Today it's Tesla, but in 15 years, maybe 70% of new cars will electric rather than fossil fuels and 95% of commercial heavy vehicles are electric rather than diesel, and much of our power comes from renewable sources like Musk's Solar City (I think this conversion is going to take longer than 15 years) imagine the impact that's going to have on reducing emissions and giving us cleaner air? Not to mention not having to dig into the ground and disturb the natural environment.
I here what you're saying, but companies have tried electric cars many times. And every time it's a niche product, and nobody really cares.

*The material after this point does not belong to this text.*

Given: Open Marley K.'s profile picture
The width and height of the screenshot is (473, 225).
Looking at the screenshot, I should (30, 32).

There's too many drawbacks of an electric car.

Even if electric cars were as cheap as gas cars, I still don't think people would take up on it. There's just too much hassle with the charging it up, lousy mileage, and the risk of the battery dying.

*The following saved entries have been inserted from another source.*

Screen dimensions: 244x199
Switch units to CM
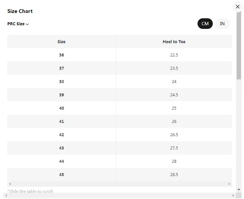[x=205, y=24]
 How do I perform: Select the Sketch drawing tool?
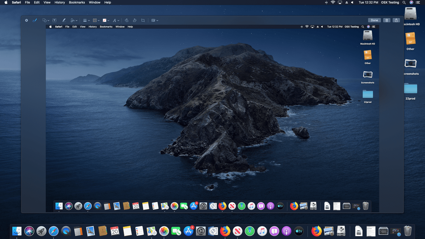pos(35,20)
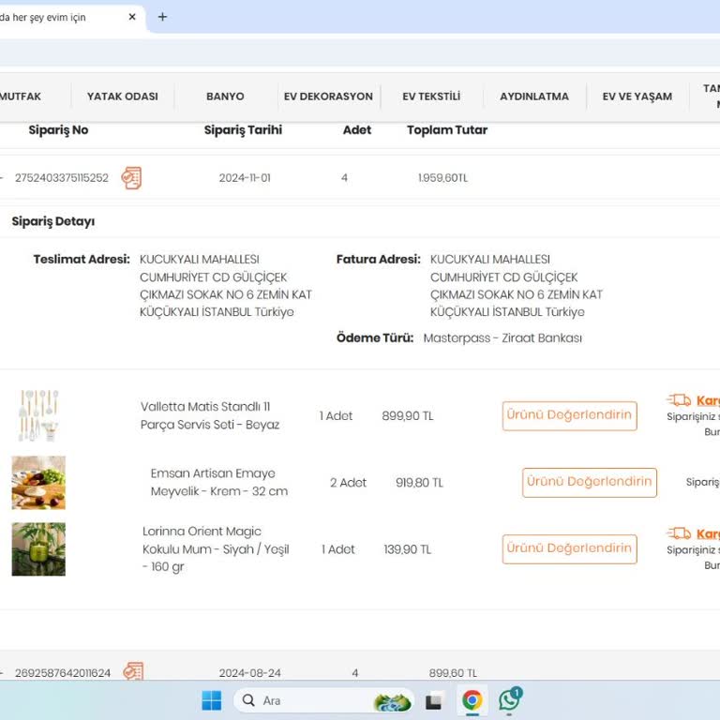Viewport: 720px width, 720px height.
Task: Select the BANYO category
Action: click(225, 97)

With a gas car, there's gas stations everywhere, if you run out of gas all you have to do is get one of those red cans and put in 5 litres, and you don't have the hassle of charging stations to mount on a wall at home.

If someone is running low on gas, just stop in a gas station and spend 2 minutes to fill the tank.

If someone is low on a battery, then what? Do charging stations allow an electric car to charge up in 2 minutes? Or is it an overnight charge for 6-12 hours? Not very convenient.

For example, if someone lives in a condo or apartment, how is someone going to charge an electric car? Buildings don't even have outlets in underground parking (I don't think), and even if there was it won't be the right power. Also, building management would not allow yo to install a charging stations.

Also, if something goes wrong with the battery, how many mechanics know how to fix it?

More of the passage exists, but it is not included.